Immunopathology and immunotherapeutic strategies in severe acute respiratory syndrome coronavirus 2 infection

Abstract

The outbreak of coronavirus disease 2019 (COVID-19) and pandemic, caused by severe acute respiratory syndrome coronavirus 2 (SARS-CoV-2), has become a major concern globally. As of 14 April 2020, more than 1.9 million COVID-19 cases have been reported in 185 countries. Some patients with COVID-19 develop severe clinical manifestations, while others show mild symptoms, suggesting that dysregulation of the host immune response contributes to disease progression and severity. In this review, we have summarized and discussed recent immunological studies focusing on the response of the host immune system and the immunopathology of SARS-CoV-2 infection as well as immunotherapeutic strategies for COVID-19. Immune evasion by SARS-CoV-2, functional exhaustion of lymphocytes, and cytokine storm have been discussed as part of immunopathology mechanisms in SARS-CoV-2 infection.

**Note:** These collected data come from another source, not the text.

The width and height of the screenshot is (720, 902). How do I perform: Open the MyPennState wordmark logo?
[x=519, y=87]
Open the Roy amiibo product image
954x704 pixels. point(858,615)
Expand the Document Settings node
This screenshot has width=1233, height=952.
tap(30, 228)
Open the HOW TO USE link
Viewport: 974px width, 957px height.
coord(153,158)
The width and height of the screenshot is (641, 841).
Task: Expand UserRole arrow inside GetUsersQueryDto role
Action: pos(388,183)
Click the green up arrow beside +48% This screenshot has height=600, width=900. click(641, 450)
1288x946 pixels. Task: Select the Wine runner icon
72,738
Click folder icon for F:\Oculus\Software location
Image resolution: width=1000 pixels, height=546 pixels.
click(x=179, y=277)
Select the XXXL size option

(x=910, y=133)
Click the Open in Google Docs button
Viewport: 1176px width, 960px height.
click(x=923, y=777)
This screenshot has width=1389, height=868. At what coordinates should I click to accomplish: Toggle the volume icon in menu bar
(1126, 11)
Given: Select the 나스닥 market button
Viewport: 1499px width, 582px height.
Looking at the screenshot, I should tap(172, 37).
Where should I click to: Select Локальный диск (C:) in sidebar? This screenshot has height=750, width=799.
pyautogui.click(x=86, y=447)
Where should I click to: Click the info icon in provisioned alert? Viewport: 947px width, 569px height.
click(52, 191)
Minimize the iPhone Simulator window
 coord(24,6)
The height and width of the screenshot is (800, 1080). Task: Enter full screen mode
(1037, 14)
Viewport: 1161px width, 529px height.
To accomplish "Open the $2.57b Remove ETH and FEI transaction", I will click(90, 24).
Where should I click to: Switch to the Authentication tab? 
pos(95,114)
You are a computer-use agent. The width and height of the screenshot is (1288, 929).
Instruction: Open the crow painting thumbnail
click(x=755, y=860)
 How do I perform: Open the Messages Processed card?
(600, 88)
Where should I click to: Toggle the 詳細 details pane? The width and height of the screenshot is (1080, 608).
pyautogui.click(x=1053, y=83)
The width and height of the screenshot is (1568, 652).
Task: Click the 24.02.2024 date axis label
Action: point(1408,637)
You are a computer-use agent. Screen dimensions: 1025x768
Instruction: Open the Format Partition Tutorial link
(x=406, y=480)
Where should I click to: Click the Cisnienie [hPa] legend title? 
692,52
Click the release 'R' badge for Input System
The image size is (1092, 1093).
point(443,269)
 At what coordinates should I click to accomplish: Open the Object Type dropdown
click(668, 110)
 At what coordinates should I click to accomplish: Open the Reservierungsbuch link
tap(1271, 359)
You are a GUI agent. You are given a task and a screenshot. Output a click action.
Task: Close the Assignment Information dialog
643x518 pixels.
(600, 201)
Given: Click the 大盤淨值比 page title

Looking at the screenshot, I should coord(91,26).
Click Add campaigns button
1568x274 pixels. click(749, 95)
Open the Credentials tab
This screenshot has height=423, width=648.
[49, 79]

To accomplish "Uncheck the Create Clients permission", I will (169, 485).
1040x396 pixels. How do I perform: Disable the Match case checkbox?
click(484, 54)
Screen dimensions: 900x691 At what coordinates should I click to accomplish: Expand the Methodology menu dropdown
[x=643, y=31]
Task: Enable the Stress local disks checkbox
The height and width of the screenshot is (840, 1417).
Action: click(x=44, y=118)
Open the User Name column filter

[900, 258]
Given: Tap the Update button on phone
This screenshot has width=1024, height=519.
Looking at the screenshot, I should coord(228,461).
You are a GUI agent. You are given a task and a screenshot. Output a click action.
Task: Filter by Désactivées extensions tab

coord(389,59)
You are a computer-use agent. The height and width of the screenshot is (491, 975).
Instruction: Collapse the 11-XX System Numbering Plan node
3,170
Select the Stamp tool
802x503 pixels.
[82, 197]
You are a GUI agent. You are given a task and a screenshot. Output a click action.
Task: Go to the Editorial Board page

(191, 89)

Some potential immunotherapeutic strategies to control the progression of COVID-19, such as passive antibody therapy and use of interferon αβ and IL-6 receptor (IL-6R) inhibitor, have also been discussed. This may help us to understand the immune status of patients with COVID-19, particularly those with severe clinical presentation, and form a basis for further immunotherapeutic investigations.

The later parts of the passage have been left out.